Erik also remained in shadow, and he was thinking hard; I could feel it.

“How are we going to get in there?” he asked, in a queer, dead-sounding voice.

“By climbing,” said Marco.

“Climbing what?”

I removed my heels. “The scaffolding.”

Erik and I bungled the effort, heaving and grunting before finally managing to hurl ourselves over the gate.

Marco light-footed over, pushing us forward through the moon mist.

As the bottom third of the scaffolding was covered by aluminum siding, Blasej and Domenico had already begun slicing up this metal skin with shears pulled from the backpacks. Quickly, they made a little door at its base.

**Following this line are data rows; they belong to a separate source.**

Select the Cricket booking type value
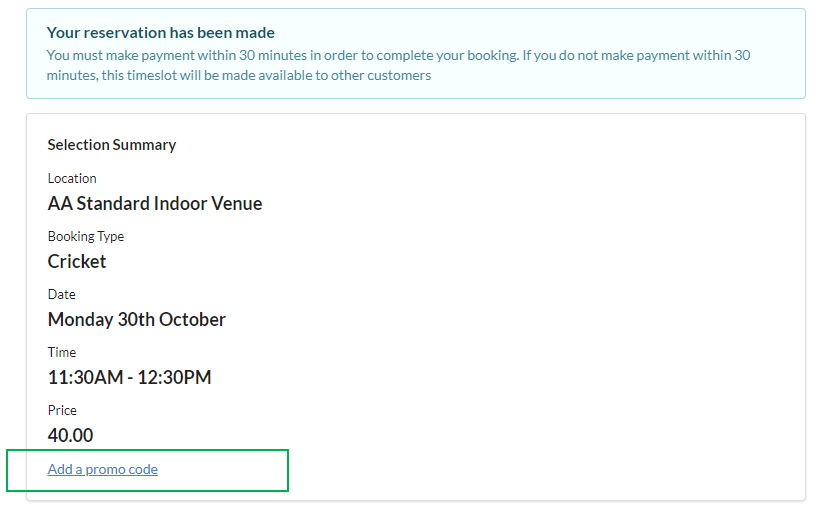 click(x=77, y=262)
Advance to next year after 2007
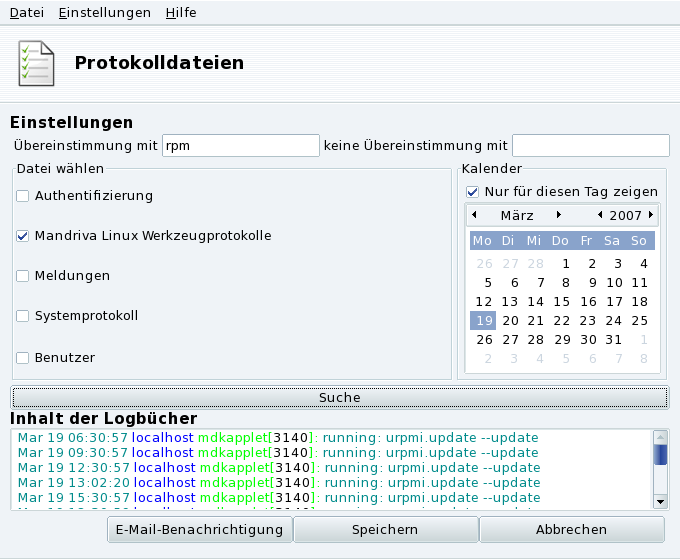Viewport: 680px width, 560px height. (651, 215)
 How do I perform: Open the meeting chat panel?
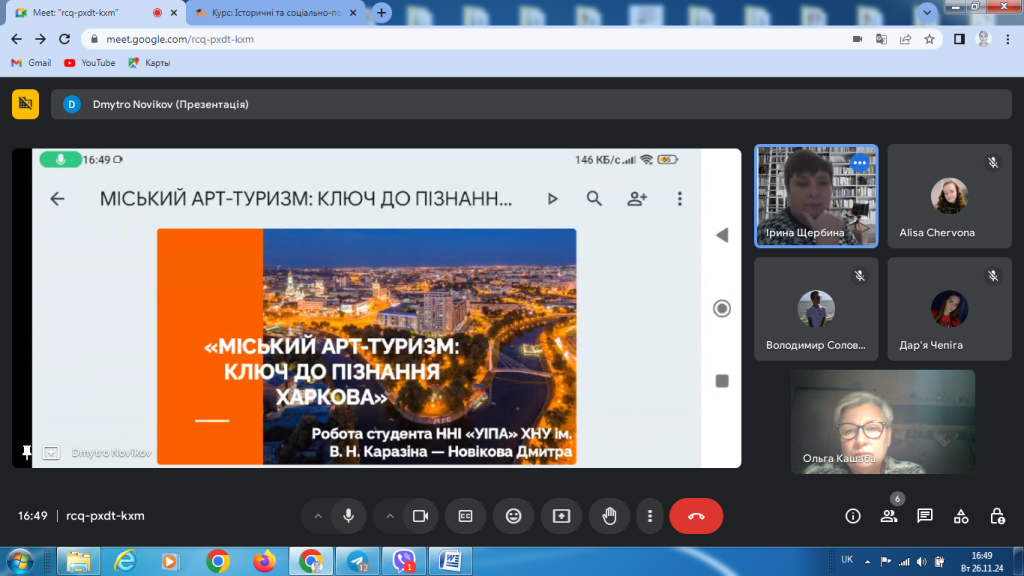pos(925,516)
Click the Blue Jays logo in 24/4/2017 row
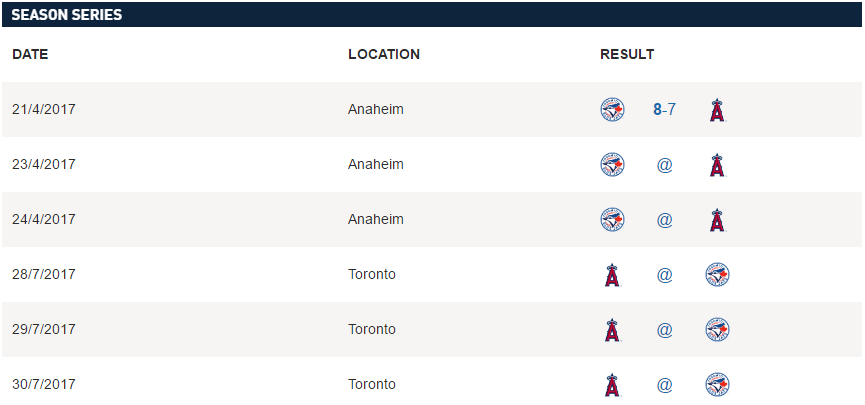The image size is (865, 405). click(612, 220)

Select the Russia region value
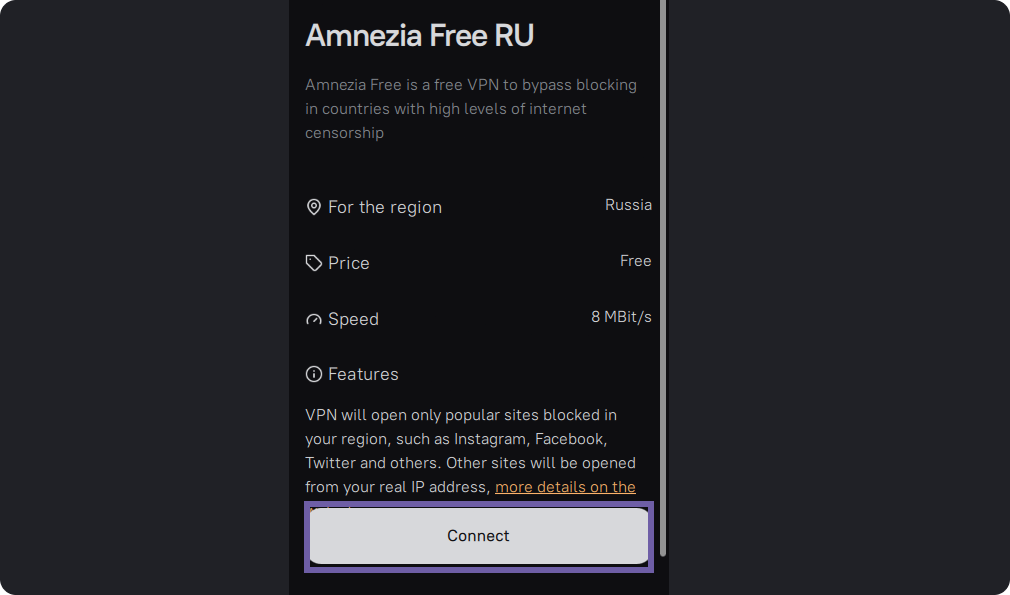(x=628, y=205)
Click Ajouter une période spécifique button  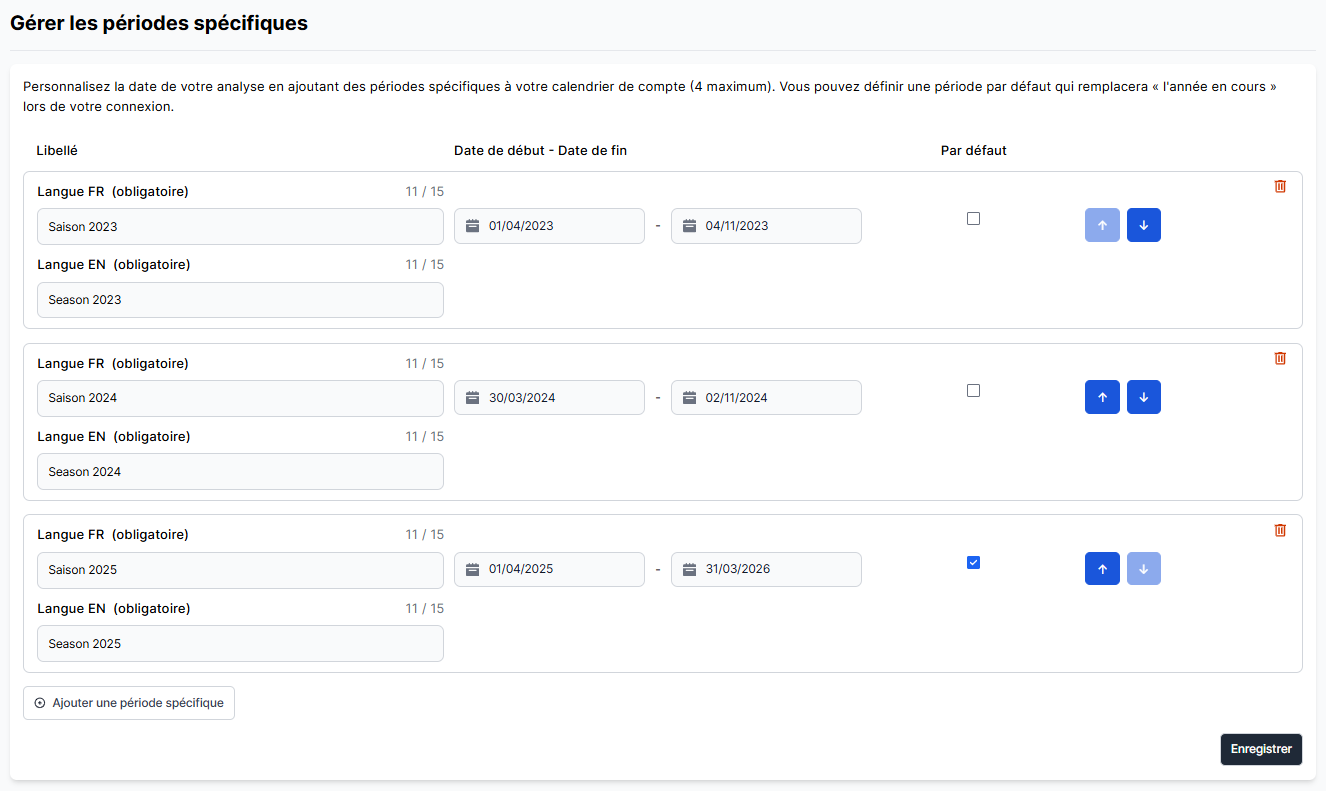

The cut metal flaps tweaked outward, leaving just enough space for a large man to crawl beneath, as they did, vanishing inside—and minutes later, I could hear the clanking of more tools; they were performing some sort of mechanical operation on the structure.

“Snipping the wires,” Erik said. “These things are alarmed.”

“Good to go.” The unseen Blasej’s voice echoed off the metal skin that enclosed him.

“You next.” Marco showed us the gun again.

Erik ducked into the aluminum shell. I crawled beneath the metal sheet, Marco following after. Within the scaffolding, it was dark, cold, and claustrophobic. It
felt
forbidden. Above us rose a metal cage, ascending perhaps one hundred feet in the air and swaying back and forth as Blasej and Domenico capered up its ledges like acrobats.

The three of us stared up at that scaffolding in perfect fearful silence.

Then, without another word, we began to slip up the dark tower, toward the crypt that held a slave’s ancient, deadly grave.

12

The scaffolding’s metal cage ascended three hundred feet into the sky. In the night air, Erik appeared an unearthly, night-colored figure above me as he scrabbled up the metal bars.

I hoisted myself up one bar, then two, passing the scaffolding’s first wooden platform as the muscles in my neck and arms burned. Far above us, Blasej and Domenico spoke in low bursts, before there came the faint sound of shattering glass. I kept moving. The cage was unsteady and wobbled and creaked.

We climbed above the aluminum wrapper, scaling halfway up the scaffolding, until we overtook a second story of barred windows.

Below us was the stony street and its few pedestrians who could not see us for the dark.

“Do you think you can make it?” I whispered. We had just passed a second platform.

“It’s getting high.” Erik croaked and pulled himself up another bar.

“Don’t look down,” Marco demanded below me.

We climbed another level, then another, until we reached a death-height. My palms slid like grease on the bars. Sweat dripped down my neck.

Erik tottered just below the top window, then his feet skipped, tripped. He scrambled on the bars, as if he were running on a rolling log. From his throat came a low terrified wheeze.

“Erik!”

He slipped. He hung from his sweating fists. All I could see were his shadowed feet jerking. I clawed my way up with a hellish speed, possessed by a hallucination of his heavy body cartwheeling past the chapel’s delicate tracery, the golden stone, then smashing dead on the ground.

“Don’t touch me!”

“He’s right—all three of us could go.” Marco reached up and grasped my naked foot.

“You’re going to
fall
!”

I snatched hold of Erik’s pant leg so that he hung limp, and very still, from the high bar. Slowly, he touched his toes down, easing his feet completely onto the bar directly below him. He clung to the scaffold and ground his teeth.